#### Your instructions:
Look through the material below. Return exactly the lines from the one with "Where should I" through the one with "Task: Click the Days to Activate help icon", both included.

#### Data to use:
◇ ◇ ◇ ◇ ◇

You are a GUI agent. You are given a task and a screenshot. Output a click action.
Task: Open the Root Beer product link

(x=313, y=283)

◇ ◇ ◇ ◇ ◇

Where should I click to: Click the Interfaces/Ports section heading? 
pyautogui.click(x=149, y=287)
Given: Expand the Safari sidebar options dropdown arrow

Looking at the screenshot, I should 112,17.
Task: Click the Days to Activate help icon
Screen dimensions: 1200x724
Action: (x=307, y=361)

◇ ◇ ◇ ◇ ◇

#### Output of the exercise:
Where should I click to: Click the Interfaces/Ports section heading? 
pyautogui.click(x=149, y=287)
Given: Expand the Safari sidebar options dropdown arrow

Looking at the screenshot, I should 112,17.
Task: Click the Days to Activate help icon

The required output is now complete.